3. Handling Failure in Model Updates and Retraining

Third-party services often supply data for retraining models. If the service fails during the retraining phase, you’ll need strategies to ensure that the model is still updated:

a. Data Subset for Retraining

  • What It Is: Use a smaller, locally available dataset for retraining the model when external data sources are unavailable.

  • How It Helps: This ensures that the model is still updated, even if the complete dataset is unavailable.

  • When to Use: This is helpful when the training data is abundant, but the real-time data pipeline is temporarily offline.

b. Hybrid Retraining

  • What It Is: Instead of retraining the model using only the third-party service data, you can use hybrid approaches combining third-party data with internal data or alternative external sources.

  • How It Helps: This reduces reliance on a single external data source and ensures retraining can continue even if one service fails.

  • When to Use: Ideal when third-party data is only a small part of the overall dataset used for model training.

4. Testing and Validation of Fallbacks

When designing fallback mechanisms, thorough testing is crucial to ensure they work as expected during real failures.

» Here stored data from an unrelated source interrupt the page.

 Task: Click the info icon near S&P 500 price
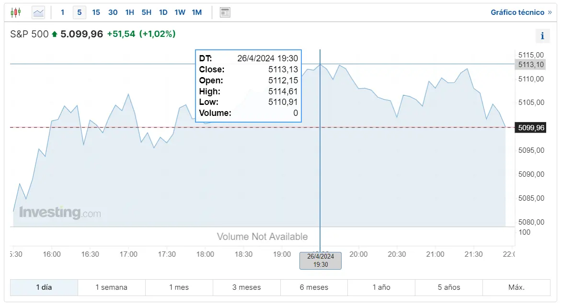[542, 35]
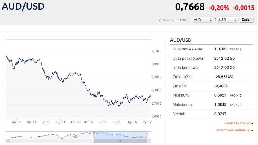Open the Zobacz kurs NBP link
Screen dimensions: 258x145
coord(237,123)
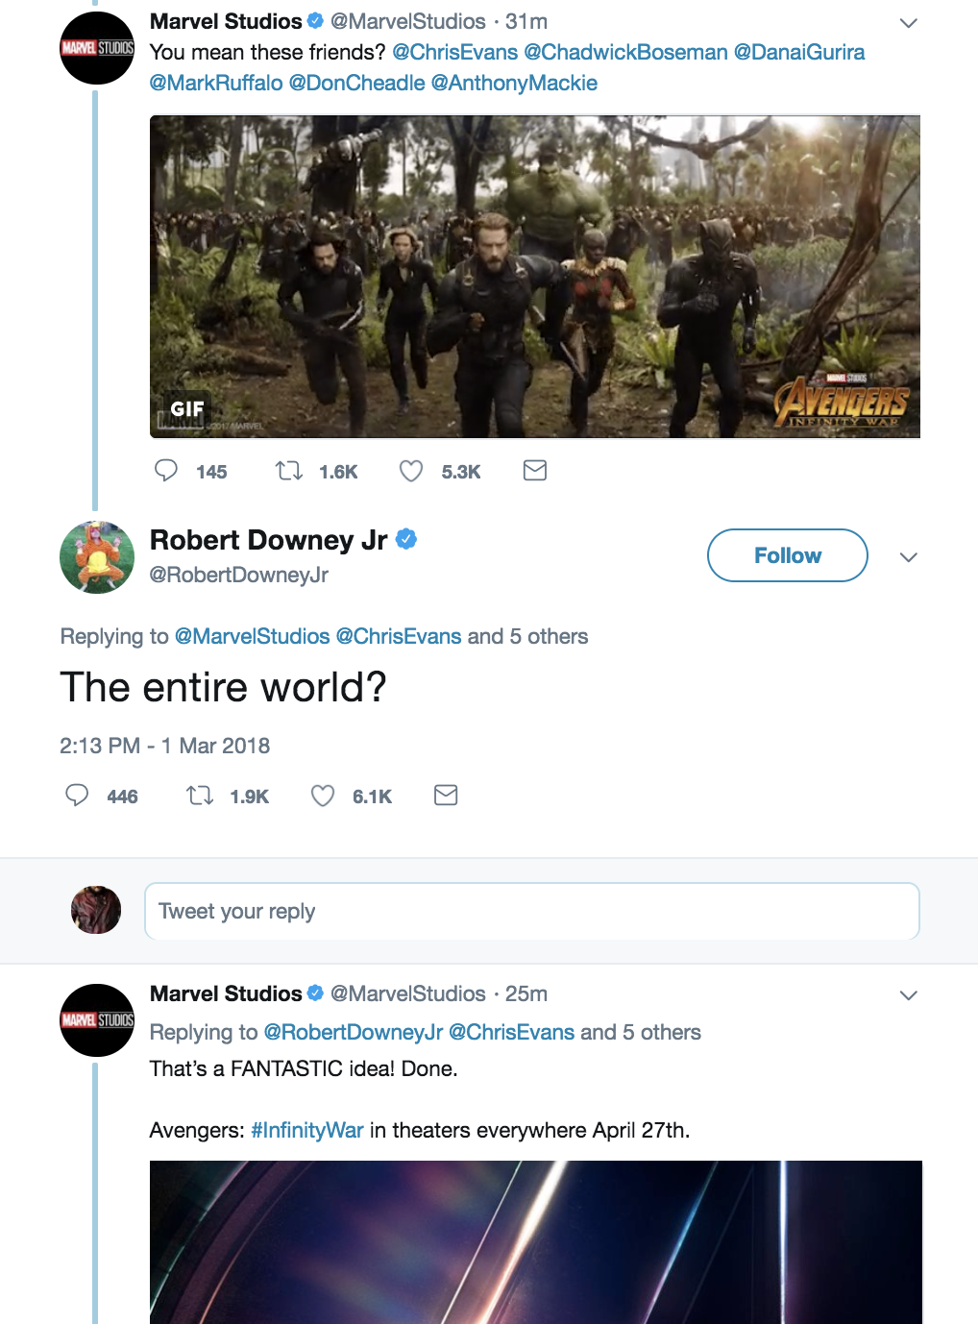978x1324 pixels.
Task: Like "The entire world?" tweet
Action: (x=323, y=796)
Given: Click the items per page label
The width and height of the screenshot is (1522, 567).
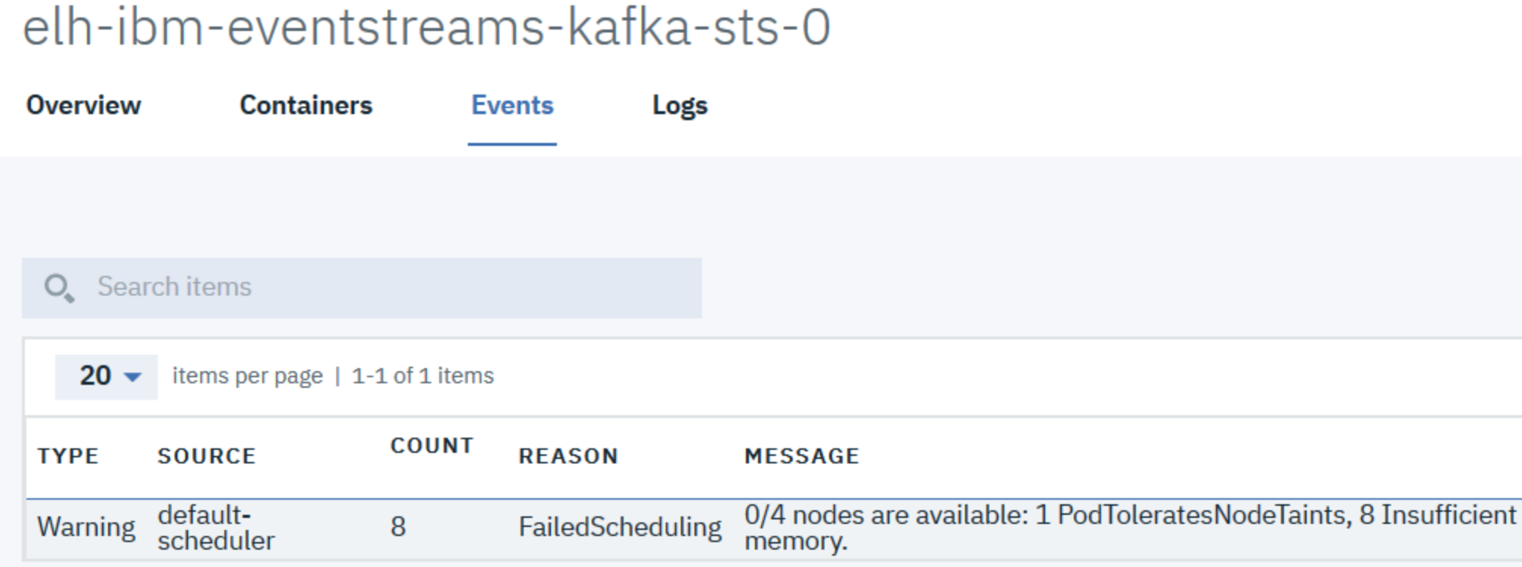Looking at the screenshot, I should pos(247,376).
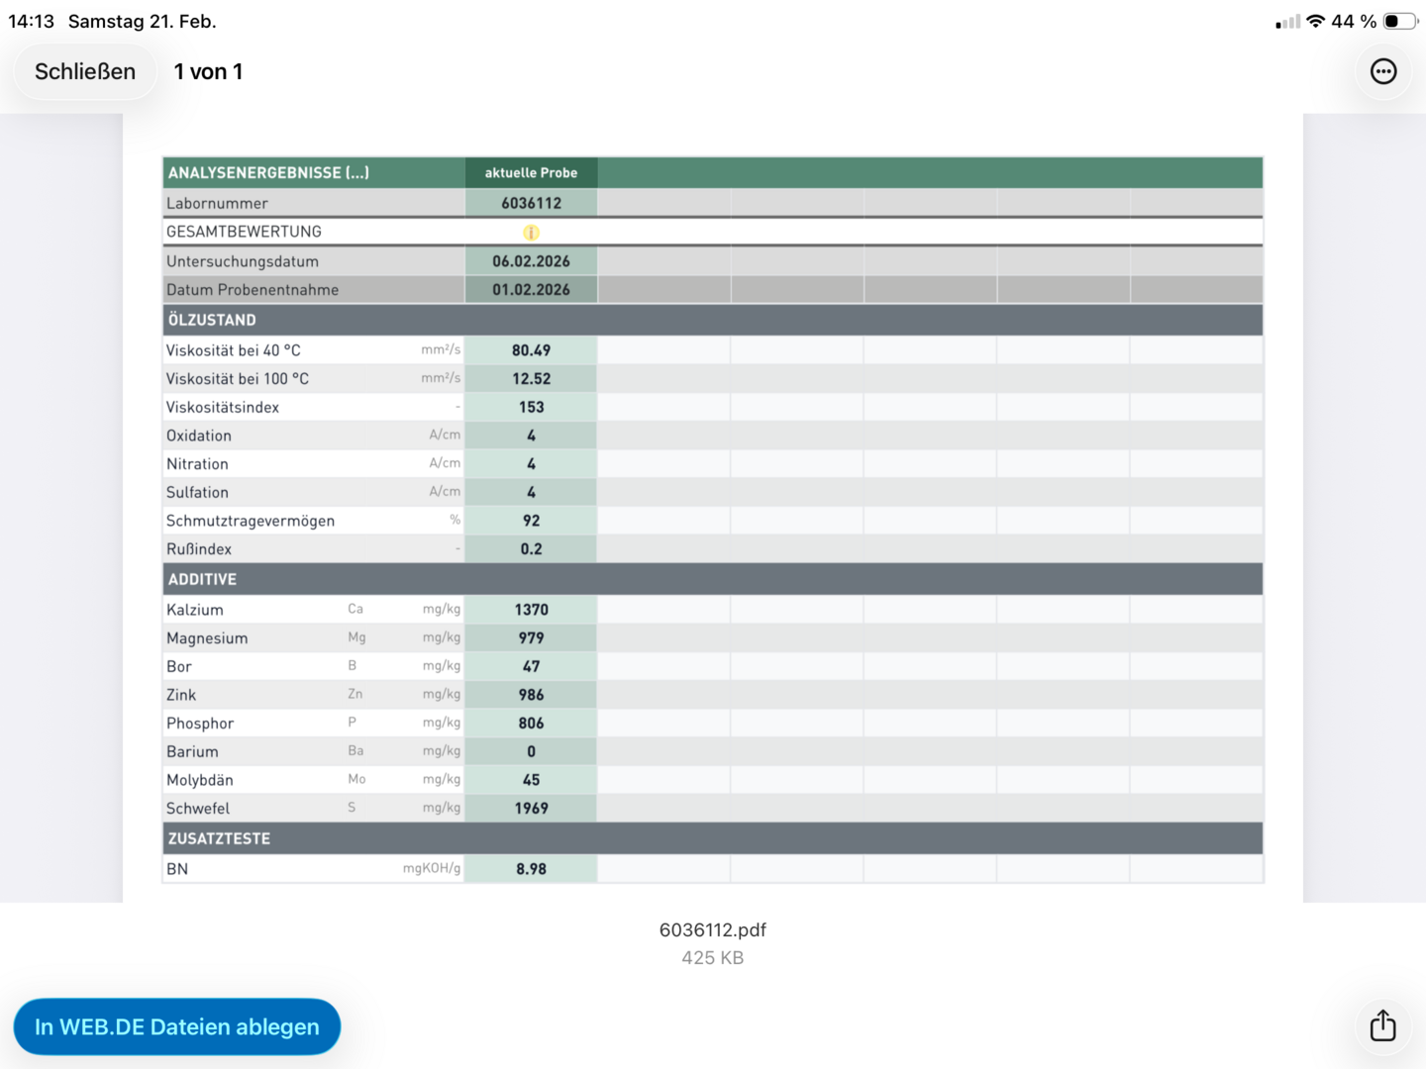Tap the cellular signal bars icon

[x=1287, y=22]
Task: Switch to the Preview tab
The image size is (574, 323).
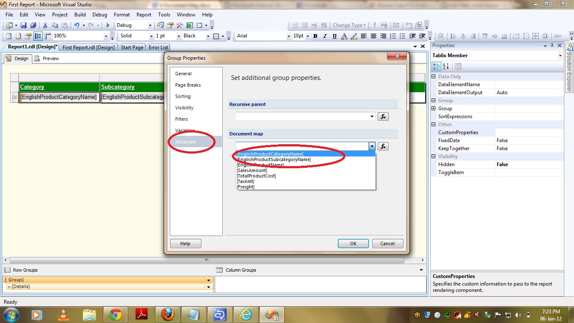Action: point(50,58)
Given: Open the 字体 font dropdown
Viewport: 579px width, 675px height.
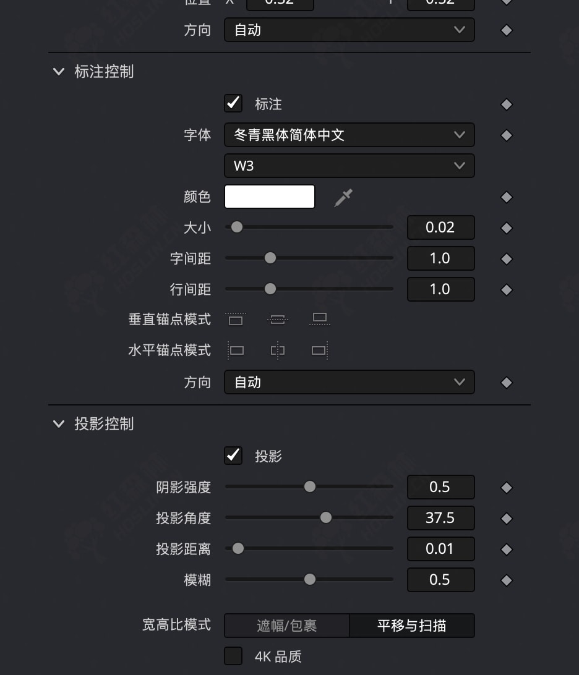Looking at the screenshot, I should (349, 135).
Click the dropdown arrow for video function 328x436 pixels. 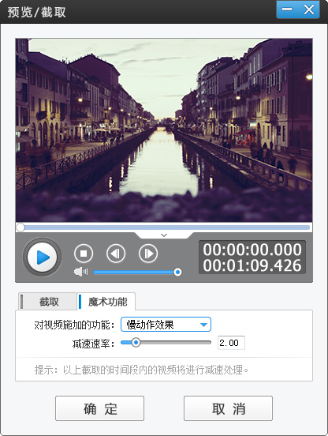coord(203,325)

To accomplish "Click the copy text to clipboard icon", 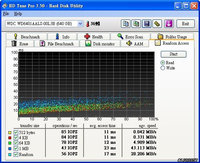I will coord(126,24).
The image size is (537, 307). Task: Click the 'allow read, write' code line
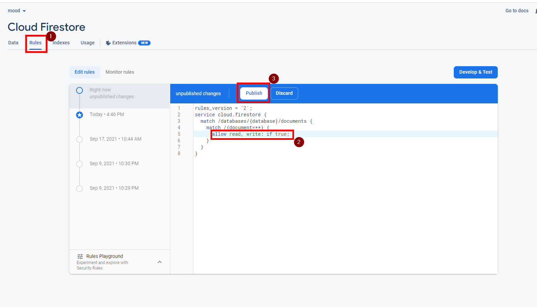click(251, 134)
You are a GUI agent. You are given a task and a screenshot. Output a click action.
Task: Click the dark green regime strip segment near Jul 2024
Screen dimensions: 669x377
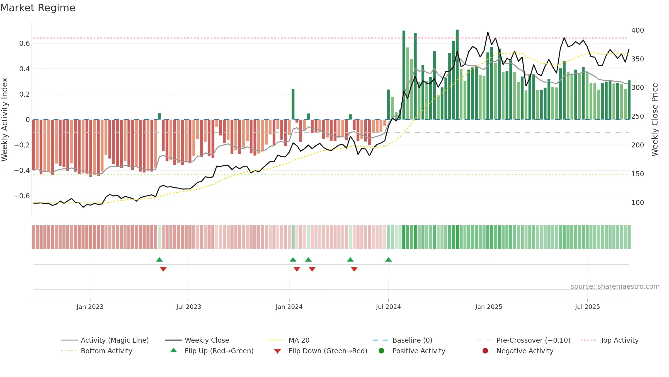coord(404,237)
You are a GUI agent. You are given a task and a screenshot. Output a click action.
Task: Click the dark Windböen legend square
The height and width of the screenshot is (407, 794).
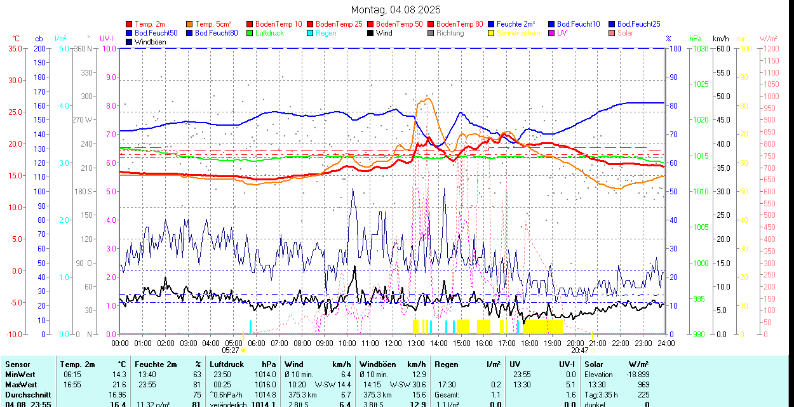click(130, 42)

This can be done by:

  • Simulating failures: Introduce failures in third-party services and validate that the fallback mechanisms trigger appropriately.

  • Stress testing: Test the system under heavy load to ensure it can handle multiple failures concurrently without crashing.

  • End-to-End Monitoring: Continuously monitor the performance and accuracy of fallback mechanisms, ensuring that they don’t degrade system performance.

5. Documentation and Transparency

Clear documentation about how the fallback system works is critical for both the developers and end users. The system should log any fallback triggers and their impact, and the logs should be accessible for troubleshooting and auditing.


By incorporating these strategies, ML systems can become more resilient and reliable, even in the face of third-party service failures. Implementing robust fallbacks ensures the ML pipeline remains functional and can recover gracefully, maintaining its usefulness without compromising too much on the quality of predictions or insights.